In the mid-2000s, I received word that my sister had a brain tumor. We later learned that it was both operable and benign; but early on, every possible, terrible scenario crept into my head and I was really scared–for her and for me. You think about losing a parent: sort of the natural order of life; but, a child or a sibling, not so much. Standing in church one day, I was praying for healing for her and remembered a recent teaching that confession of my own sin, and especially forgiveness of others’ sins against me, was an essential part of asking for this healing. It didn’t take me long to find a deep hurt in my heart. I was angry and blaming specific people who were probably just doing the best they could under the circumstances. All the anger and resentment in the world was not going to change anything. That very moment, I asked God’s forgiveness and forgave the source of that hurt. This process was a bit more moving than the starkness of this re-telling, but it was very emotional and real to me.
You might be thinking, “I have so many sins to confess, where would I begin?” We’re all members of that club, so here’s a place to start. Jesus often taught using parables, so you might spend time with Luke 15:11-24 about a wayward son who leaves home, becomes destitute, and then must go home and ask forgiveness from his father. And what does the father do? He orders a huge celebration for him with all the best food, drink, and entertainment! This is how God feels when we go to him with our confession. Confession is cleansing, and we feel joy, peace, and freedom. This is one reason weekly corporate worship is so important: we come together to privately recall the challenges, adversity, and decisions we made last week that may or may not have been healing, redemptive or restorative.
You might also set aside 15 minutes each week for meditation, asking God to reveal to you where you need forgiveness. What does He want you to learn from your circumstances, fears, frustrations? How is he convicting you right now? Where in your body do you physically ache? Then just Be Still. Confess as you feel led, and then “let it go.” With Jeremy’s encouragement in his Lenten blog on meditation, this has already become a new, albeit still awkward, practice for me.
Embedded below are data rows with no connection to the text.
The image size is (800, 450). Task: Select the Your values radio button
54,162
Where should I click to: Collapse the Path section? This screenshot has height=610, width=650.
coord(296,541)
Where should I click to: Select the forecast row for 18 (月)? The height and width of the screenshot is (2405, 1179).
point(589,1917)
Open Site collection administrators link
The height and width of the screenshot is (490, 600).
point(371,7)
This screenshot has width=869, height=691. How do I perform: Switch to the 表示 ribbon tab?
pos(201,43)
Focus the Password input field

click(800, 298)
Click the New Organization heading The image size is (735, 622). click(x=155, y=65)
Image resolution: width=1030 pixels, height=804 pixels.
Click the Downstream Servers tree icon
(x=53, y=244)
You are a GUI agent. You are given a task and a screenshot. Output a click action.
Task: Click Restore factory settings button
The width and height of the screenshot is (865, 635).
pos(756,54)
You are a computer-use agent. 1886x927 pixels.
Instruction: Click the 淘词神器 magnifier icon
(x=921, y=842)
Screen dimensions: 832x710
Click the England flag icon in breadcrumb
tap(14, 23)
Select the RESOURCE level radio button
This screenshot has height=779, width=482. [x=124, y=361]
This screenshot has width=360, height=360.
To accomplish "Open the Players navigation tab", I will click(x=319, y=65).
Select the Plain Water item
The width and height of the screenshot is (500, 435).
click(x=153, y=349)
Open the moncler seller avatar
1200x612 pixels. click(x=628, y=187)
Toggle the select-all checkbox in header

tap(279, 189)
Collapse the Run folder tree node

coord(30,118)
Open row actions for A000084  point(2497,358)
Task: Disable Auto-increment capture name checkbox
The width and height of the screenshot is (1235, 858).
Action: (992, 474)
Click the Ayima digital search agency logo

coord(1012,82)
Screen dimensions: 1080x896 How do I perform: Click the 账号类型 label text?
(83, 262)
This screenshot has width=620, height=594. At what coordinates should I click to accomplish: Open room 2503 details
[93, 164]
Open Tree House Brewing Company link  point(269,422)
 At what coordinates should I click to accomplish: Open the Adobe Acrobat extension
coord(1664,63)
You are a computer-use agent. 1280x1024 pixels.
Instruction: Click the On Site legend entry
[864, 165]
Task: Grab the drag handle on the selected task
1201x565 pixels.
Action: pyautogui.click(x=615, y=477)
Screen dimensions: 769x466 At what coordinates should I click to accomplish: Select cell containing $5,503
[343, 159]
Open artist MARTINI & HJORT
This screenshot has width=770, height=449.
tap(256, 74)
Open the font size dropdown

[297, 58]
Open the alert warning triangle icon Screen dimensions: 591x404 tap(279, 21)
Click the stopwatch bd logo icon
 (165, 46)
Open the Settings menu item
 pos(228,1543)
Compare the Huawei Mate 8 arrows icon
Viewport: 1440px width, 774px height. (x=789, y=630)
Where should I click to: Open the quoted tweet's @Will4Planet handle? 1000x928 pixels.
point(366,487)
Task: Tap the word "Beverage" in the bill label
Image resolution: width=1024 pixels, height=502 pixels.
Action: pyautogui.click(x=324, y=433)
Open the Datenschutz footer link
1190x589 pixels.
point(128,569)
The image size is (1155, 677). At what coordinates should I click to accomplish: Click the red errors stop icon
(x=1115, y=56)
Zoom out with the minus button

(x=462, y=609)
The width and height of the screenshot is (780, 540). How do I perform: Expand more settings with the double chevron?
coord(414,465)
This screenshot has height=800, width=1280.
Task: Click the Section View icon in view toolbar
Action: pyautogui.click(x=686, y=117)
Joyce Meyer points out that “anything hidden has power over us…the most freeing thing we can do is face up to what God wants to expose…He knows about it anyway.” When I look at it this way, the only disadvantage of confession is that it will hurt my pride, which can probably stand a good talking-to anyway. Turns out, when I’m really scared, as I was for my sister, pride had no currency at all. As for my sister, after successful surgery, those of us waiting for word from the doctor held our own celebration. I distinctly remember that carbs and shopping were involved. And although, unfortunately, she did lose her sense of smell, I’m thankful for the many laughable moments together when even that is a blessing, too. Trust me; any further explanation would be too much information!
Write This Way:
Think back over your day. What are you grateful for? What went well? Were there moments or circumstances that really didn’t bring out the best in you? Confess that right now. You’ll feel free and at peace. Do this daily for a week. Better yet, do this all the way to Easter Day. Did it bring you joy? Did you forgive others more easily? Did you forgive yourself? If so, keep on keeping on!
About the Author:
Madelyn Ferris is a member of Commonway and previously served on the Elder Board. Madelyn holds degrees from Ball State and Indiana University and has been with Paws, Inc. over 35 years. She and husband, Dwight, are enjoying their new granddaughter and thankful that another is on the way!